Sabino Montanaro, given to the UPI news agency and printed in the
edition of the newspaper Hoy of February 22, 1983, the text of which
was sent officially to the Commission by the Paraguayan Government
in a note dated February 22, signed by the Deputy Secretary of
Foreign Affairs, led to the unmistakable conclusion that Mr. Domingo
Laino did not voluntarily leave the country but was forced to leave
his native country and remain on foreign soil against his will.
- From the same declarations made by Minister Montanaro and
the lack of a reply to the note from the Commission dated June 23,
1983, it follows that the expulsion of Mr. Domingo Laino from the
country was decreed administratively, without any type of legal
proceedings, and without recourse to any appeal, as a means of
eliminating a political dissident whom the government considers a
threat to its internal security.
- The liberty of persons includes the liberty of remaining
in the country of which the person is a citizen and which constitutes
the center of his professional, family and social life. The
expulsion of a citizen by his government, under normal circumstances,
is totally excluded by current human rights norms.

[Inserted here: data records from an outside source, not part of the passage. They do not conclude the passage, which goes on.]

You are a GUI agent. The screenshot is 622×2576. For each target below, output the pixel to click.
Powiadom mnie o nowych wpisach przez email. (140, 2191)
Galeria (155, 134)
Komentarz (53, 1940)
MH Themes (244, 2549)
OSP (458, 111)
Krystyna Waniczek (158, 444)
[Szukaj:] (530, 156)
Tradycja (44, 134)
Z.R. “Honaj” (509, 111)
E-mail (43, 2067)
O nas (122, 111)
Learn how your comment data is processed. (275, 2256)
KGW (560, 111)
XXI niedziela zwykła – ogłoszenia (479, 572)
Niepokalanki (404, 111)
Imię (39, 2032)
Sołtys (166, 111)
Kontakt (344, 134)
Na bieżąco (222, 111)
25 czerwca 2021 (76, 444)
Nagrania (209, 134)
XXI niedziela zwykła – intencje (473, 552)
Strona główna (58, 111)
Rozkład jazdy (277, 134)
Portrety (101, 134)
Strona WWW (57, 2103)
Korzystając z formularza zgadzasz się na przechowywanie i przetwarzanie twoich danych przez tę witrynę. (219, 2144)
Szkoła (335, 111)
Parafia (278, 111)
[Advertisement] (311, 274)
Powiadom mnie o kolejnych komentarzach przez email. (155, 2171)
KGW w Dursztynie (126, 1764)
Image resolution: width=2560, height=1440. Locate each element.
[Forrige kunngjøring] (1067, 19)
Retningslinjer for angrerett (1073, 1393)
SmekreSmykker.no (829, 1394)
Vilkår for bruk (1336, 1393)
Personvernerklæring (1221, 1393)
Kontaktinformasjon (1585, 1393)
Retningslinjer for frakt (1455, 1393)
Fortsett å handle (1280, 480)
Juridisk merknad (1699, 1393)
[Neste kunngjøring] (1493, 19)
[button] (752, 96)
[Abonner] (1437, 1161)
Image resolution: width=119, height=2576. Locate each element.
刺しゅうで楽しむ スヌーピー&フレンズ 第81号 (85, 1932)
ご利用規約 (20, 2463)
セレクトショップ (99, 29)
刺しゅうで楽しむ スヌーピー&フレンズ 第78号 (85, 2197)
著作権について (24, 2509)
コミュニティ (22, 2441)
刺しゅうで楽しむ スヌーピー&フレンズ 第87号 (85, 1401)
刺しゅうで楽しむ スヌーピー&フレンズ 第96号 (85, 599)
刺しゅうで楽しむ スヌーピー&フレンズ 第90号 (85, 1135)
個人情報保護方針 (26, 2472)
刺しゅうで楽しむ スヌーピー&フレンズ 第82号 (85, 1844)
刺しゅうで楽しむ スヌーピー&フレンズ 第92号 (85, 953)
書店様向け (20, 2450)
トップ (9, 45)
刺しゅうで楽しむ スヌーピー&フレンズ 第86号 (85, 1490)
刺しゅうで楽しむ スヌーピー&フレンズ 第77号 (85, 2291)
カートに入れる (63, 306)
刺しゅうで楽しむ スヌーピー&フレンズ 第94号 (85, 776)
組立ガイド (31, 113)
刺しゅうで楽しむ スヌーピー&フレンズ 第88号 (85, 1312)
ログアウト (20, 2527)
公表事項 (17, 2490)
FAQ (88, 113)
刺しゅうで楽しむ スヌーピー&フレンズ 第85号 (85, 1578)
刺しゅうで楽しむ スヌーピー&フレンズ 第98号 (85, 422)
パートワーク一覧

Therefore, in view of the information related and the
considerations made, on the ground of Articles 48, 49 and 50 of its
Regulations.
THE INTER-AMERICAN COMMISSION ON HUMAN RIGHTS,
RESOLVES:
- To declare that the Government of Paraguay has violated
Articles VIII (right to residence and movement), XVIII (right to a
fair trial), XXV (right of protection from arbitrary arrest) and XXVI
(right to due process of law) of the American Declaration of the
Rights and Duties of Man.
- To recommend to the Government of Paraguay: (a) That it
take the measures necessary so that Mr. Domingo Laino may return to
his home country, Paraguay, and enjoy all the rights and guarantees
that the Paraguayan Constitution and its laws and international
instruments relating to human rights confer to him. (b) That it
provide for a full and impartial investigation to determine the
persons responsible for the alleged acts and impose on them the
corresponding penalty in accordance with Paraguayan law. (c) That
it report to the Commission within the term of sixty days on the
measures taken to put this recommendation into practice.
- To communicate this resolution to the Government of
Paraguay.
- To publish this resolution in the Annual Report of the
Commission to the General Assembly of the Organization of American
States if the Government of Paraguay does not accept, within the
aforementioned term, the recommendations made.